** RECORDS SHOWN follows **

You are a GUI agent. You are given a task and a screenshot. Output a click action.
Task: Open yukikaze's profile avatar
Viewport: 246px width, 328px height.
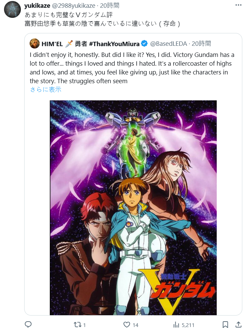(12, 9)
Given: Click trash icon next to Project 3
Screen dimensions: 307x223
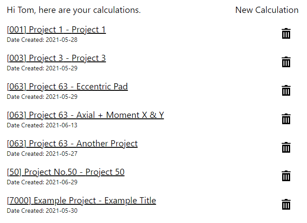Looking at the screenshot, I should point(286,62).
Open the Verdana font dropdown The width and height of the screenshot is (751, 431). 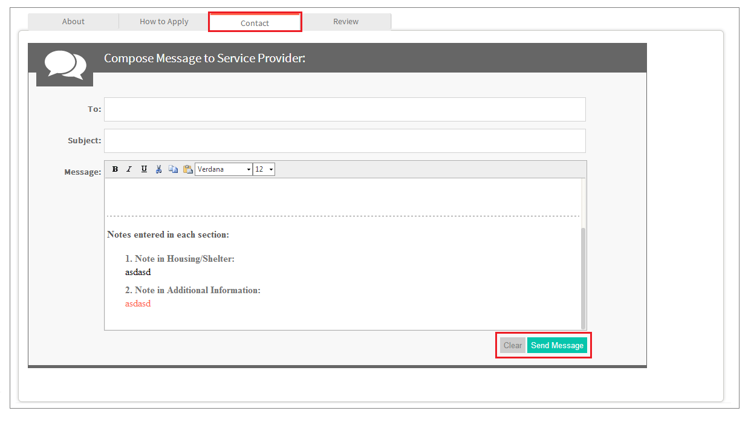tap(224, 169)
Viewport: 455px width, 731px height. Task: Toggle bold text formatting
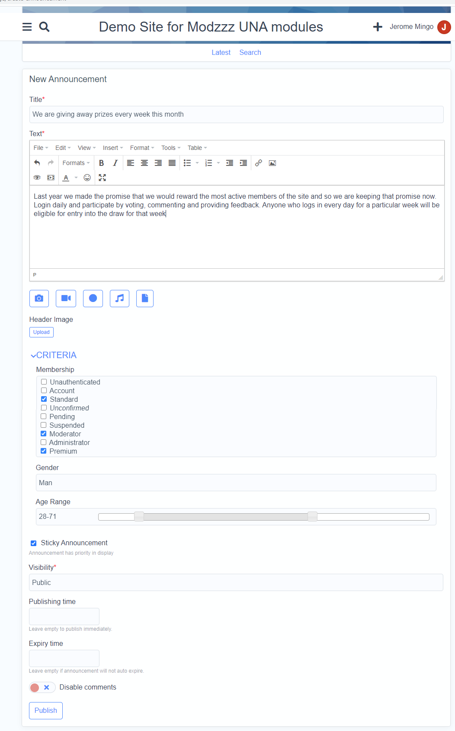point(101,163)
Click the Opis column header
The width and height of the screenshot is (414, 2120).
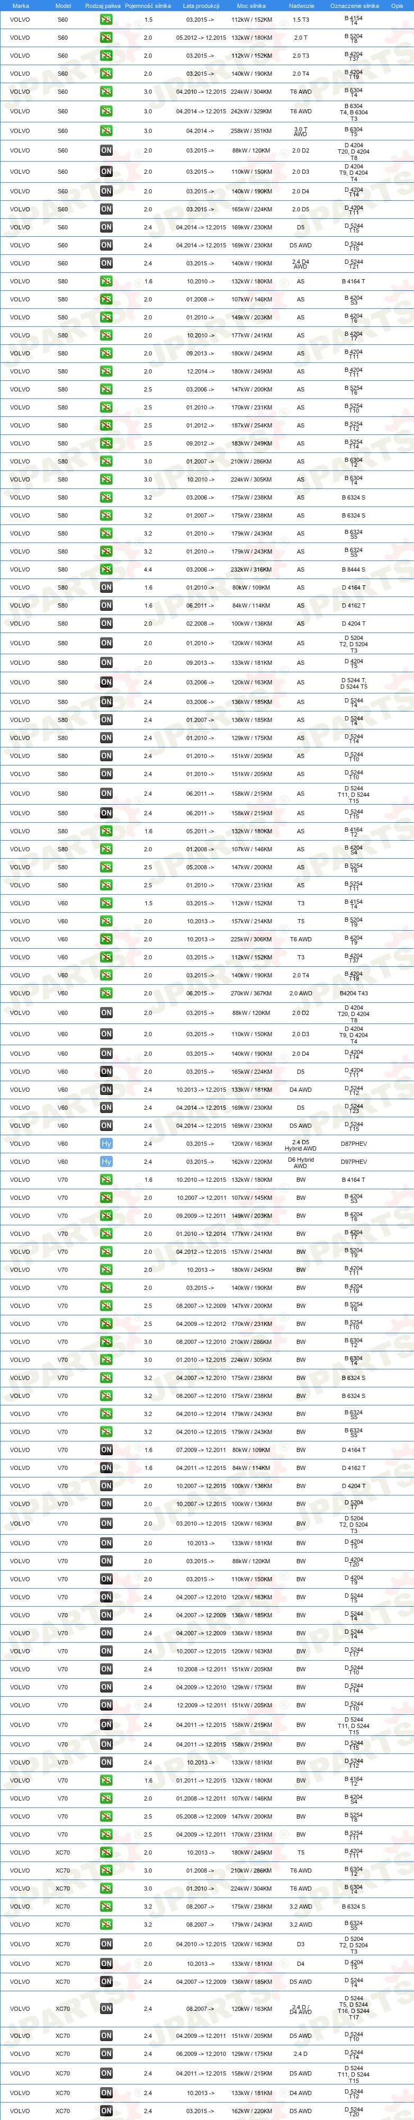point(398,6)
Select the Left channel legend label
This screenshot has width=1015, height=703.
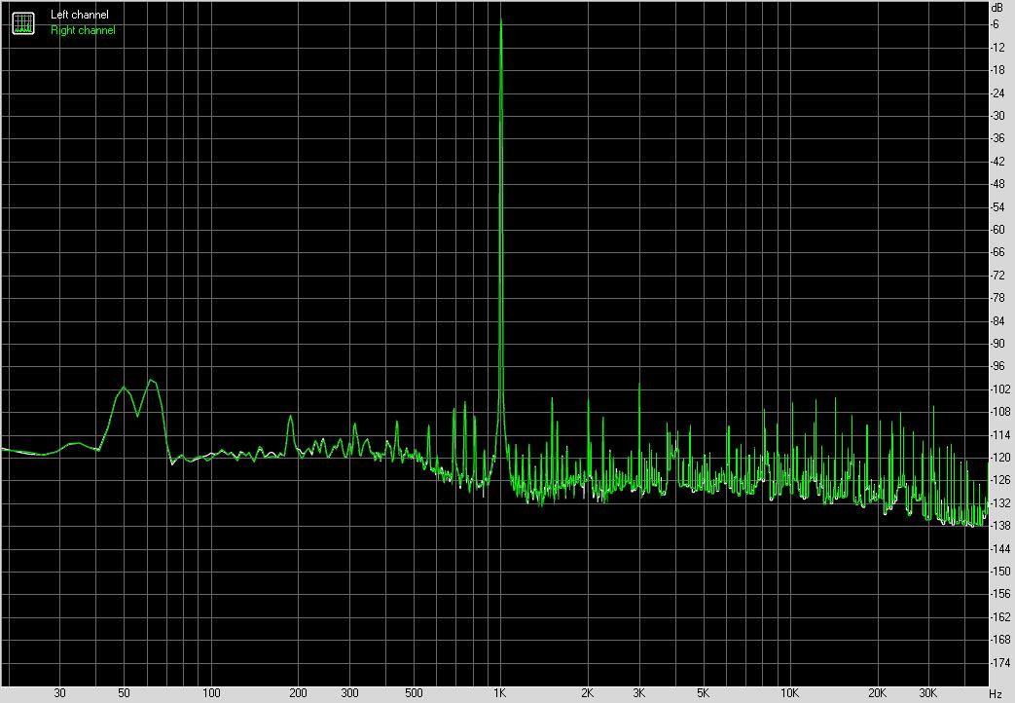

** End of RECORDS SHOWN **
** RECORDS SHOWN follows **

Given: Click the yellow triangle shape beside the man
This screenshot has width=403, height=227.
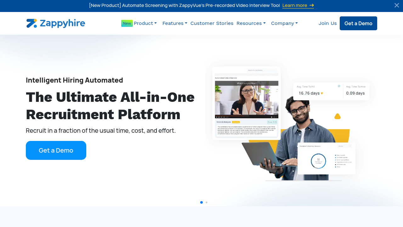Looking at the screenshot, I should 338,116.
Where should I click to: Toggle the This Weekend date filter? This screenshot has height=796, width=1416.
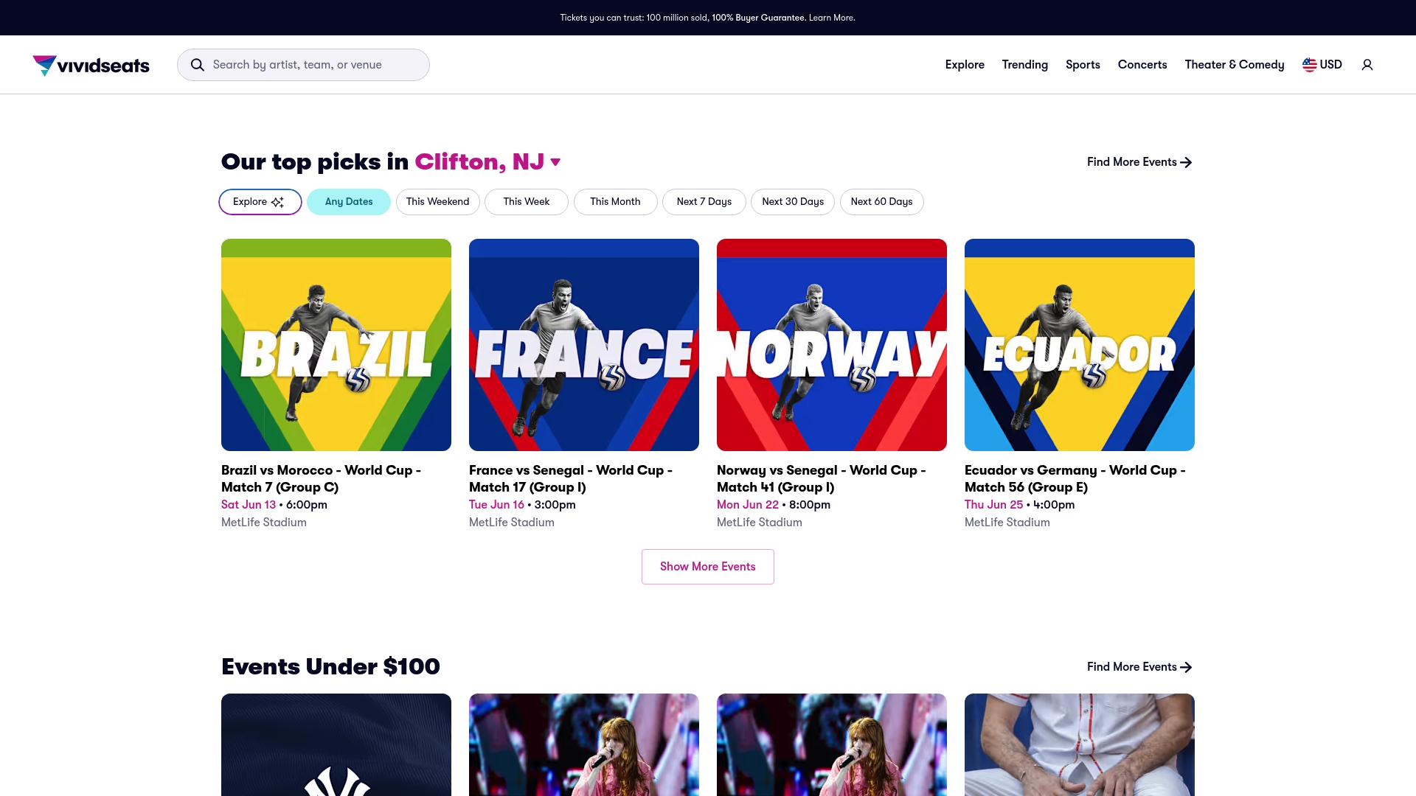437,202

** End of RECORDS SHOWN **
** RECORDS SHOWN follows **

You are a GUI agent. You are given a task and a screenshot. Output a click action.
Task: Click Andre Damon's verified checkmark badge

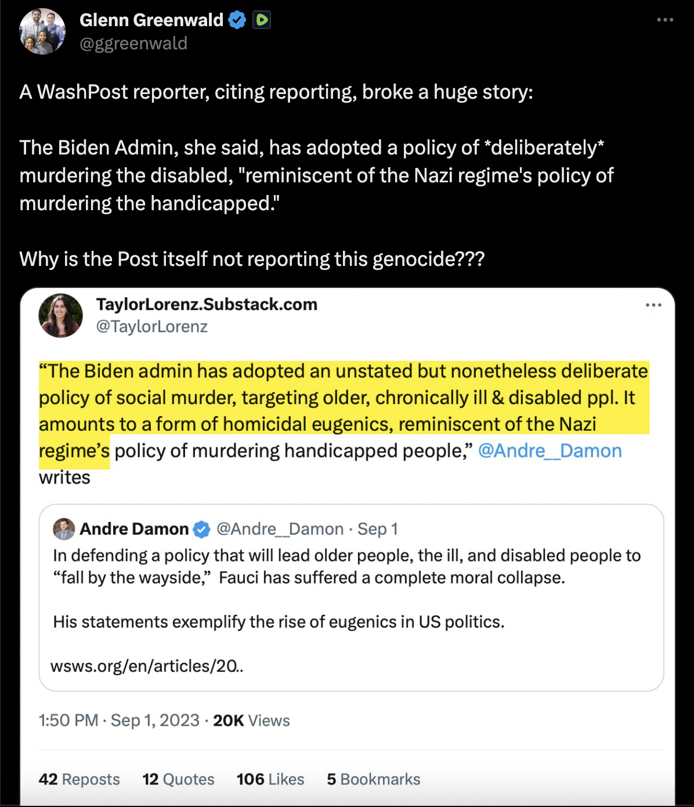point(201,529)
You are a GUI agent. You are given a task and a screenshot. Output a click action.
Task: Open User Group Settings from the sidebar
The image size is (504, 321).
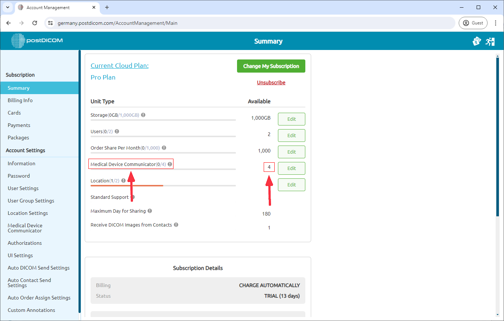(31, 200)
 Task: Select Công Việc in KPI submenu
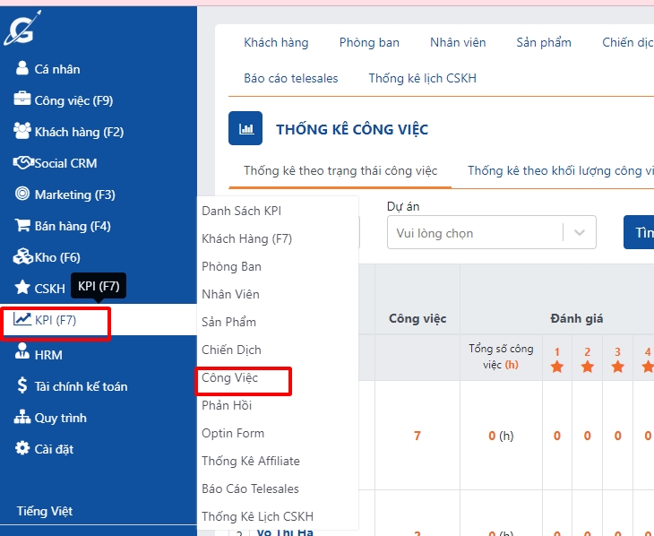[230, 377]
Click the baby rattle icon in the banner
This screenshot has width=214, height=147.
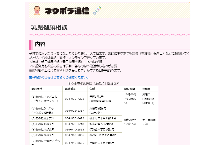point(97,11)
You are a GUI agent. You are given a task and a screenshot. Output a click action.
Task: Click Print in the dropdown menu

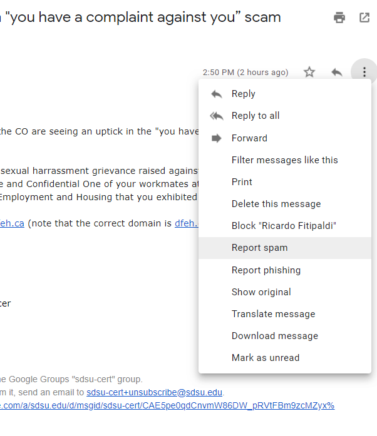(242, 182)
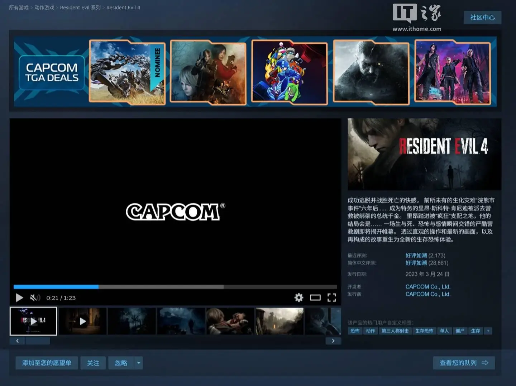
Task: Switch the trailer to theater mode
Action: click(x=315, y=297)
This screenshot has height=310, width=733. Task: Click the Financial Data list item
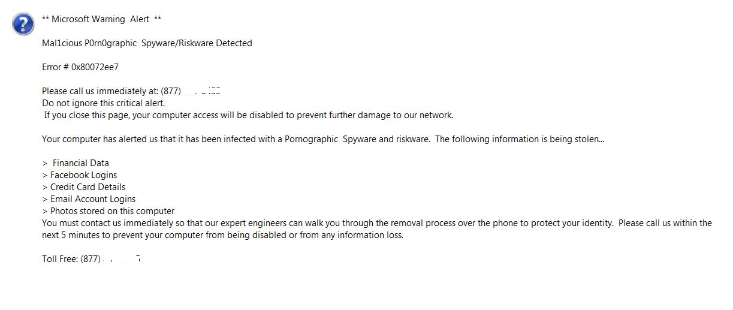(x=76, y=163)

** End of RECORDS SHOWN **

● TASK DETAILS
Isolate the lines above that contain the word "icon" and copy them.

● TASK SOLUTION
Given: Click trash icon next to Project 3
Click the baby rattle icon in the banner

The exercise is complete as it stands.